Olga parecía sobreponerse del llanto. Se notaba que intentaba sacar fuerzas por ser fuerte. Por no llorar como una cría por todo lo que le estaba pasando. El recuerdo de aquel día era casi tan doloroso como el recuerdo del día anterior, donde abandonó a su padre.
-Yo no le salvé la vida… Estuve… Estuve a punto de matarlo. Pensaba que era uno de ellos. Todavía recuerdo como saltaban desde los balcones para atraparnos en nuestra huida con el coche. Tu mismo los viste Oscar. –Dijo mirando a su novio, tratando de encontrar aprobación en su mirada.- Después de perder a mi padre, perdí toda noción de tiempo. Me encontraba sola completamente. Con un rifle que mi padre me había dado en el coche antes de subir a casa. No sabía si el edificio estaba lleno de aquellos seres o si vendrían a por mí. Dormía y lloraba. Lloraba y dormía. Entonces apareció ese pobre chico en mi balcón y me dije “ya están aquí. “ Cuando quise darme cuenta, ya había disparado casi sin mirar. Entonces oí una voz humana. La de este señor. –Dijo señalando a Saito. –“No disparéis, no estamos infectados” decía una y otra vez. Yo no entendía muy bien que significaba, pero enseguida me di cuenta de que eran personas. Que no estaba sola al fin y al cabo. –Su rostro pareció relajarse y desvió su mirada hacia la persona que yacía tumbada en la habitación. -Y hasta entonces no he podido hacer otra cosa que tratar de salvarle la vida a este muchacho. Y dar las gracias por tener compañía, aunque ojalá hubiese sido en otras circunstancias.

-¿Pero es grave? –Preguntó Oscar, cuando terminó de escuchar todo lo que su novia le decía.

-Por suerte, solo le alcancé en un hombro. Ni siquiera tiene el hueso roto. Es milagroso. La bala entró y salió limpiamente. Pero ha perdido mucha sangre y todavía sigue inconsciente. No tenemos goteros, ni forma alguna para darle de comer y que se recupere. Solo podemos esperar que se despierte pronto y pueda ingerir algún alimento. De lo contrario significará que a caído en coma y sin las herramientas necesarias, poco podemos hacer por él. –Sus ojos volvieron a humedecerse. Pero hizo una mueca extraña y consiguió tragarse la pena. –Ojala se recupere pronto. No me lo perdonaría si al final muere por mi culpa.

-Fue un accidente totalmente comprensible. Usted estaba sola y asustada. Lo ha cuidado lo mejor que ha podido, señorita Olga. Eso es suficiente. No puede hacer más por muy triste que usted se ponga. –Dijo Saito mirando a su hijo. –Es fuerte. Lo sé. Siempre lo ha sido. Se recuperará pronto, ya lo verá.

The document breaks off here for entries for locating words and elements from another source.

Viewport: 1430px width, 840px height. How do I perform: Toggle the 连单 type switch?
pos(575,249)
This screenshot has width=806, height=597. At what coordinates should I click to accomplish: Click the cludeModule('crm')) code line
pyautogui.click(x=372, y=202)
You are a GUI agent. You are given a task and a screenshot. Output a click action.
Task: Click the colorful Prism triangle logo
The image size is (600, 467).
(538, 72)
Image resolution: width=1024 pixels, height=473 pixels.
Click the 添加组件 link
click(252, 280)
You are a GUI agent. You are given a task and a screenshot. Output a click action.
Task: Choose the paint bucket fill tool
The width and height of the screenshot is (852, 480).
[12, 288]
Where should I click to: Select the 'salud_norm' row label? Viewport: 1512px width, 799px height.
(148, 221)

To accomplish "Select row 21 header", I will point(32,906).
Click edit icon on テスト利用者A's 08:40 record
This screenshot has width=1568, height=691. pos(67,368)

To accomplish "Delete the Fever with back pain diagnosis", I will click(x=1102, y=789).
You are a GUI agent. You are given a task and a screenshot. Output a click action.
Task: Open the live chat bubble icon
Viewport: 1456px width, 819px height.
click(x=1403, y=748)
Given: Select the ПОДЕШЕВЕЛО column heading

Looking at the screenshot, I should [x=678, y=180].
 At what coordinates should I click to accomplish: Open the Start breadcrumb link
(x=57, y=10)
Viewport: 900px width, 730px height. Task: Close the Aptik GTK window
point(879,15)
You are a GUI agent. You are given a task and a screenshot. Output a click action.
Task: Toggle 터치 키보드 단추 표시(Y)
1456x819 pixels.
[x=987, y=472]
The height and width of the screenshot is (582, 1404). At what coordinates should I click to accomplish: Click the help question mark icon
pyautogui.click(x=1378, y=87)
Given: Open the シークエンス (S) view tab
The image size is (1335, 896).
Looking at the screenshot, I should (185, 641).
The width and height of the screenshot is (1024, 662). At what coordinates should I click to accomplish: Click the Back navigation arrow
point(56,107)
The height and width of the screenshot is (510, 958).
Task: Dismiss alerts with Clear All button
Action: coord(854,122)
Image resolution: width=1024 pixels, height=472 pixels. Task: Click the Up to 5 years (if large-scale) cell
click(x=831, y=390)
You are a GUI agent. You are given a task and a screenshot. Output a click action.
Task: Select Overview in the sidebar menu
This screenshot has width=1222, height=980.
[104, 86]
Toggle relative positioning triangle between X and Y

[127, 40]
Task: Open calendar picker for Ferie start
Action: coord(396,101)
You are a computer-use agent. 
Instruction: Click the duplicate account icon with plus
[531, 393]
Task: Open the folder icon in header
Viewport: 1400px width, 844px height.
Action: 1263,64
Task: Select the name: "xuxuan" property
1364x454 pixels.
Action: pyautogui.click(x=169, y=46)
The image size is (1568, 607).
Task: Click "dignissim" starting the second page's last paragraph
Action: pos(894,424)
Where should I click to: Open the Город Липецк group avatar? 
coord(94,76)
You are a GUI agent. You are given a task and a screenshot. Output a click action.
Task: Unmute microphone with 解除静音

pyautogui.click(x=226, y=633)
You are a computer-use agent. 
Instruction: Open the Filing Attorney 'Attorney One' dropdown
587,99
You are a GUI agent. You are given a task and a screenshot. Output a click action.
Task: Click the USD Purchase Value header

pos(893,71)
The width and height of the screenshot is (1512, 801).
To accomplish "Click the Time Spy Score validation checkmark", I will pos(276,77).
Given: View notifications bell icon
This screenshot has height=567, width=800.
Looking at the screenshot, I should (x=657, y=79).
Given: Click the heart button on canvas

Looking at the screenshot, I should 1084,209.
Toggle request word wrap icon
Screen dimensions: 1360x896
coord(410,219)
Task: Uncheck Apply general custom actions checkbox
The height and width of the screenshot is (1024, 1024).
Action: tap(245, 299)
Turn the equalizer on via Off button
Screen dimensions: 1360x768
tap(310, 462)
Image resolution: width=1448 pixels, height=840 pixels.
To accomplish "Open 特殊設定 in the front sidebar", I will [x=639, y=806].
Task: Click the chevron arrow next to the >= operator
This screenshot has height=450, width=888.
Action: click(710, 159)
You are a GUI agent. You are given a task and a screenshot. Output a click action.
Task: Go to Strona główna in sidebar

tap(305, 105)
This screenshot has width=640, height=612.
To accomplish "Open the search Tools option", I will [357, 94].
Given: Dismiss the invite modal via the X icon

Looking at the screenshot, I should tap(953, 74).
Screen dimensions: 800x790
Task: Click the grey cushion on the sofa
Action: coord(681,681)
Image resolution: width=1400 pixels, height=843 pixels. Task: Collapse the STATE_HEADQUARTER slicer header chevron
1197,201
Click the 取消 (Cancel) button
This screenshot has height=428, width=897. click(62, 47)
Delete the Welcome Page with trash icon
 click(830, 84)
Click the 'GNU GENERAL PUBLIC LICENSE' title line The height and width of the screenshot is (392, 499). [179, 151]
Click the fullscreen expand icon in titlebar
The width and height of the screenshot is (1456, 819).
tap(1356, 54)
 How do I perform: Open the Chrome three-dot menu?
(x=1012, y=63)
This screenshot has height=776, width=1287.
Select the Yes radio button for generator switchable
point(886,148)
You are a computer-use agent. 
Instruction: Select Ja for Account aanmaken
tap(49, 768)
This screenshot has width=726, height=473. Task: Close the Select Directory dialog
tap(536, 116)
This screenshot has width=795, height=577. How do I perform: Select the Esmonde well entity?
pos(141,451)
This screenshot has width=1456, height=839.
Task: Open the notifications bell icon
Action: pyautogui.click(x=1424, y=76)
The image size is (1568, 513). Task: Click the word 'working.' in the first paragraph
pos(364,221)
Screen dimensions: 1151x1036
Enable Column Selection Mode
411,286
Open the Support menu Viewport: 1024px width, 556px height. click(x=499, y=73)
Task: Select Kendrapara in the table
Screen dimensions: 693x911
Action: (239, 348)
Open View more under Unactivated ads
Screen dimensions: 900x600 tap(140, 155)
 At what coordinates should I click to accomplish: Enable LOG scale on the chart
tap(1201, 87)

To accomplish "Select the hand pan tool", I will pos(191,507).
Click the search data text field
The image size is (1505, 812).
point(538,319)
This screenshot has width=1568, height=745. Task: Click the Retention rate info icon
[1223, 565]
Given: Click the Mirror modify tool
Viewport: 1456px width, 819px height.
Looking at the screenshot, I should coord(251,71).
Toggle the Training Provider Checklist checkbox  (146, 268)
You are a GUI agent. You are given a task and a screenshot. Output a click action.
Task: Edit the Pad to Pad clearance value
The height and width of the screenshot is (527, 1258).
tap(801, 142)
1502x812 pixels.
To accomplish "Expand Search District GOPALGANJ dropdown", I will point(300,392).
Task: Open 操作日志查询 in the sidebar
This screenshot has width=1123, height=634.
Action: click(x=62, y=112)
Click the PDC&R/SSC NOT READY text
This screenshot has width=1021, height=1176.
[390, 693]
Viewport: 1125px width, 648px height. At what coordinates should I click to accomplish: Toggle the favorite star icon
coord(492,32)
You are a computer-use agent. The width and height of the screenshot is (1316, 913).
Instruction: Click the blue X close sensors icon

Las palabras de Saito eran un bálsamo para Olga, quien había desarrollado un profundo respeto por éste.

-Eso espero, señor Saito… Eso espero. ¡Y deje de llamarme “señorita”! ¿Cuántas veces se lo tengo que repetir? Puede llamarme Olga a secas. –Saito asintió con la cabeza con una sonrisa.

-Lo que usted diga, señorita Olga. A. Secas. –Dijo Saito con una reverencia. Para ser asiático, no parecía tener apenas acento extranjero. Su español era perfecto y su pronunciación, exquisita.

Olga se echó a reír y Oscar también. Aquel hombre no parecía albergar maldad alguna y se sintió tranquilo de que alguien así, tan respetable, encontrase a Olga y se quedase a su lado como compañía. “Lástima que se hayan conocido de esta forma”- Se dijo a si mismo.

-Todos los días me dice lo mismo y yo siempre me hecho a reír como una estúpida. El señor Saito ha sido muy amable conmigo. –Le dijo a su novio. –Y además es muy valiente. Se atrevió a bajar solo hasta la carpa de salvamente que hay justo aquí abajo, para coger medicamentos para su hijo. Y además me trajo un bote de ansiolíticos, ¡Imagínate como me vio de nerviosa! –Se echó a reir de nuevo. El ambiente parecía volverse agradable y ameno cuando Saito había intervenido en la conversación. Todas las penas se disiparon. Cuando aquel hombre abrió la boca, las penas y los sufrimientos, parecían carecer de valor.